The wifi revolution didn't start vendors bolting on wifi to their routers. The fact it was happeing was a key part of why the wifi revolution happened.

The standards were actually pretty reasonable evolution. 802.11b first then 802.11 G&A, then 802.11N, next was 802.11AC, and now 802.11 AX. There may have been one or two more that I missed, but that is the majority of them over the last 2 decades. The problem with wifi is that all of the bandwith numbers are theoretical based on perfect lab conditions. Consumers as consumers do always want more or the best, or the highest. I blame the crazy marketing folks for twisting anything they can to try to sell more instead of being up front with consumers.

As kind of stated above I really don't think the ISP's did anything to solve anything to do with Wifi as those standards were already in place. They were just looking for a way to make more profit. One of them was to encourage a $10 a month upcharge by giving their wifi router device a bit more usability to the consumer by managing it for them.

And having this multilayer approach isn't going to fix poorly configured routers, I think if anything it would make it worse.

I have actually worked for a large ISP for the last 20 years. I have been part of the test groups for various ISP supplied routers and for their router management service. Though there are certainly limitations and drawbacks to their devices being consumer friendly hasn't been one of them. The most common issue is reception over anything else from my experience. There is also some equipment that has been better then others in general.

Yea, but there are several factors there that you can't just say it is their home router.
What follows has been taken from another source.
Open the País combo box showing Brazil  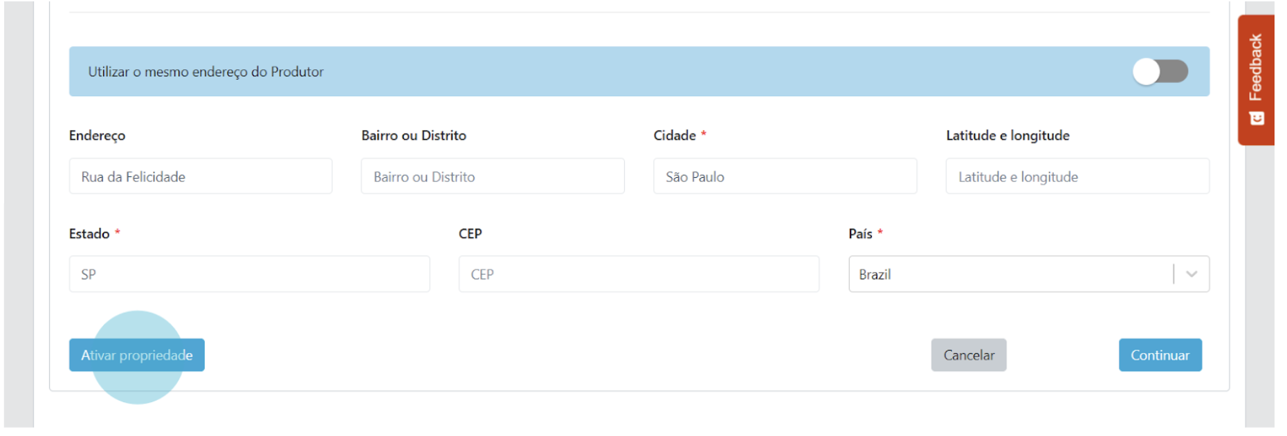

I was helping my brother in law trying to troubleshoot a problem his GF was having with her work. They kept pointing the finger at her saying it was her problem. He also works for a telco so as we dug into it from a few directions what we found was that it was her work demanding every bit of bandwith she had. I am not talking about a little bit either. They were literally capturing her screen constantly among some other things and needing multiple 10's of Mbps per second. Ultimately the solution was spending twice as much for internet so he could get more upload bandwidth, but that was far from a user network problem, and really all about the crazy monitoring they were implementing on her computer because she was remote.

Perhaps I was lucky in my choice of gear as I do believe there is allot of cheap horrible crap out there that hardly works when it comes to wifi routers. They are the bottom of the barrel gear though.

I don't know what to say about Linksys Velop. I have heard read mixed things on it. But as far as mesh systems going you can't beat the ease of use of Google Wifi or their newer products. It just works from my experience. Not allot for you to configure/manage though so if that is what you want you should avoid it.

Oh absolutely. That’s why I say “last mile.” And to your point a “network problem” isn’t all that likely to be a hardware failure. It’s usually a combination of things and almost never a hardware issue. Most of the time it’s just crappy wifi coverage or an ISP issue resulting in packet loss, latency, and jitter.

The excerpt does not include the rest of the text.